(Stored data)
════

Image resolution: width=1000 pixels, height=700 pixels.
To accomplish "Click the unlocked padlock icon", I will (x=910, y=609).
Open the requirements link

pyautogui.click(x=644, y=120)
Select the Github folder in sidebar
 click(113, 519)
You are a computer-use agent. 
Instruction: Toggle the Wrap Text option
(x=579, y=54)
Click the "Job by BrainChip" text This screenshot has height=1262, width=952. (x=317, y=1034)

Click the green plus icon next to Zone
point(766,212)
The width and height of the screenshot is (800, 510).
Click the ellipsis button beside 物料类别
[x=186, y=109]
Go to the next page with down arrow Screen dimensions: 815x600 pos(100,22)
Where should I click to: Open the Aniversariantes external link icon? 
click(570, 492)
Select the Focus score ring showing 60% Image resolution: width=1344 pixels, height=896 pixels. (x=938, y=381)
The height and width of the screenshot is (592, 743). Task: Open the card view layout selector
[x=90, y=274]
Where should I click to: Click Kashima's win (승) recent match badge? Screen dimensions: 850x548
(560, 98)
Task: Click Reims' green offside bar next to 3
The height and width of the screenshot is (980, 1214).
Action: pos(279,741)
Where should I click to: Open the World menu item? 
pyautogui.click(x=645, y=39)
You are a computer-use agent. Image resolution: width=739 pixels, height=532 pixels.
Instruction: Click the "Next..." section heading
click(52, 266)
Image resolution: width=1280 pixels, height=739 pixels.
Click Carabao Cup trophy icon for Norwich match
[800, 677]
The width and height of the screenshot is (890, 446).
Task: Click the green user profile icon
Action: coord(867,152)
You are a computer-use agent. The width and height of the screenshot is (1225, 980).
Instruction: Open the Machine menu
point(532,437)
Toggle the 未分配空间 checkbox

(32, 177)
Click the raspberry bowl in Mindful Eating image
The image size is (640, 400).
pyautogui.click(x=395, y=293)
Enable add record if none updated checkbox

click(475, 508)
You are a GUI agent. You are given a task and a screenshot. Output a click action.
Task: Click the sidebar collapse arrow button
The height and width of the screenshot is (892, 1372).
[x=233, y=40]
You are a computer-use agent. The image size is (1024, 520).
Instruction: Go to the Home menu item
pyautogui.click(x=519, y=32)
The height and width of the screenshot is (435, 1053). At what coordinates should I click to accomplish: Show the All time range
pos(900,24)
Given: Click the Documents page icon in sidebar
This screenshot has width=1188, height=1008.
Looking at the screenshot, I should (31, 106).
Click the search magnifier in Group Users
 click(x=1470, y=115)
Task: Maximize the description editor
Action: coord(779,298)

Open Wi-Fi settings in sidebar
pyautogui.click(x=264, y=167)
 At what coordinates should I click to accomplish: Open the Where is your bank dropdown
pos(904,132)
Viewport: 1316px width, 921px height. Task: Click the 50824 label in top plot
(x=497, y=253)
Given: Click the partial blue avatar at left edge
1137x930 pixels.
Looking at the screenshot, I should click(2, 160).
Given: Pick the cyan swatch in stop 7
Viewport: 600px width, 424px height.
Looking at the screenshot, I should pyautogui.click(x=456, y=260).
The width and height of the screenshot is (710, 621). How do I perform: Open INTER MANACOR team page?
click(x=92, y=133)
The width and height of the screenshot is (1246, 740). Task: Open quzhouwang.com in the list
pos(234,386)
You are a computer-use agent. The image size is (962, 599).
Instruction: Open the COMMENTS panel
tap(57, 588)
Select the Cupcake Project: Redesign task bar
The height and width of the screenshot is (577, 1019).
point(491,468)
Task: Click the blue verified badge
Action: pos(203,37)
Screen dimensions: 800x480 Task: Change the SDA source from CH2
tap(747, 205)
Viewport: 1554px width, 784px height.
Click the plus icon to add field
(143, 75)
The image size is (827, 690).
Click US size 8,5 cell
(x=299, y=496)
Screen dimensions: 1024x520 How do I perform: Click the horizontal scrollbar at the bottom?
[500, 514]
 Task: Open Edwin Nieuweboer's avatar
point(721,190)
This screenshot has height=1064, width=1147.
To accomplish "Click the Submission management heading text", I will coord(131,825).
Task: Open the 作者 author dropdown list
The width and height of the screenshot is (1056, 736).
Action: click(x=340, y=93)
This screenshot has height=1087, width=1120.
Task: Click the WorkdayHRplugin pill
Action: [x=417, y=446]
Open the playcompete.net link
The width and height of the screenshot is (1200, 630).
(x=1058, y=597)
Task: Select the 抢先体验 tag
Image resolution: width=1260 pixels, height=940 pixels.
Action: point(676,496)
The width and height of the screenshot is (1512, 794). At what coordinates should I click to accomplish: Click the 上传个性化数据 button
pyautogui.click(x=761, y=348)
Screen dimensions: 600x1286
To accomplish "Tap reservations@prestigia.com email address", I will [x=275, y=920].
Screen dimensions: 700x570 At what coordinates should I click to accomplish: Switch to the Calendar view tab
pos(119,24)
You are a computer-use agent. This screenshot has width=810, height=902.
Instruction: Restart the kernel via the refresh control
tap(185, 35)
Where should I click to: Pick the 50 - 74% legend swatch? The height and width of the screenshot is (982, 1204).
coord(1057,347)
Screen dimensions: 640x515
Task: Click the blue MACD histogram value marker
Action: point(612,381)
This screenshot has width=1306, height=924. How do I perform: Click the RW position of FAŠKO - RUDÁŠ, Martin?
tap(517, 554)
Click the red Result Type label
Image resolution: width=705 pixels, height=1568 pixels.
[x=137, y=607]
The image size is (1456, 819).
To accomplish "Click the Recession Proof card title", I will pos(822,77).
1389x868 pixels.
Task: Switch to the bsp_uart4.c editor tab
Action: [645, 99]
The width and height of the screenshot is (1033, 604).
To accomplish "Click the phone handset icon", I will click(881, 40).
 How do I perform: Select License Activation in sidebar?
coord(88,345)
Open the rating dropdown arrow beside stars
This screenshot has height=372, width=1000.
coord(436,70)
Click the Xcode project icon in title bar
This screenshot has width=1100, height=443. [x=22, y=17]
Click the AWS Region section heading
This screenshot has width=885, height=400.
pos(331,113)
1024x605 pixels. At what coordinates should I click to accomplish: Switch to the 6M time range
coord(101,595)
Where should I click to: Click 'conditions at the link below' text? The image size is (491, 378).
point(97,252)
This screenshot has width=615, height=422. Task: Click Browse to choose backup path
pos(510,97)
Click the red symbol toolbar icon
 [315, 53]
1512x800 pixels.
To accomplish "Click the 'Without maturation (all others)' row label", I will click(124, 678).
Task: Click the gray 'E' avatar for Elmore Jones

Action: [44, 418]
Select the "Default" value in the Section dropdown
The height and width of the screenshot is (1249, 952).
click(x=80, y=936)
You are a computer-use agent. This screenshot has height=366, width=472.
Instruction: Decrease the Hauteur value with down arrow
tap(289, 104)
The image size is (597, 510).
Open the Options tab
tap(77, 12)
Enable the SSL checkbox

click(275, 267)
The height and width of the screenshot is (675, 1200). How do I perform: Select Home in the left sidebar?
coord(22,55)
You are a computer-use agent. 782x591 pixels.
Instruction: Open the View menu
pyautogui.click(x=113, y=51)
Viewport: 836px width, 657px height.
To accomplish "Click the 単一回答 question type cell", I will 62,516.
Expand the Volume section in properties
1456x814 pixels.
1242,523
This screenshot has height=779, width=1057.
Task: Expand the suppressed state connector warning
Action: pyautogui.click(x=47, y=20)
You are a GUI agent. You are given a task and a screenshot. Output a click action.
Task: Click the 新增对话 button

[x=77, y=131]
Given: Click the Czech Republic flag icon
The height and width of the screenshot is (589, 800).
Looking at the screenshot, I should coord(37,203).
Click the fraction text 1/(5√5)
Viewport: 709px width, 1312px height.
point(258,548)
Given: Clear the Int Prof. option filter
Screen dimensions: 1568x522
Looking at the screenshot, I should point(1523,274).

════

*Activity*:
Your answer should consist of each line above in which "agent" appears.

*Solution*:
You are a computer-use agent. 
You are a computer-use agent. Image resolution: width=739 pixels, height=532 pixels.
You are a computer-use agent. The width and height of the screenshot is (1225, 980).
You are a GUI agent. You are given a task and a screenshot. Output a click action.
You are a computer-use agent. The image size is (1024, 520).
You are a computer-use agent. The image size is (962, 599).
You are a computer-use agent. This screenshot has width=810, height=902.
You are a computer-use agent. This screenshot has height=366, width=472.
You are a computer-use agent. 782x591 pixels.
You are a GUI agent. You are given a task and a screenshot. Output a click action.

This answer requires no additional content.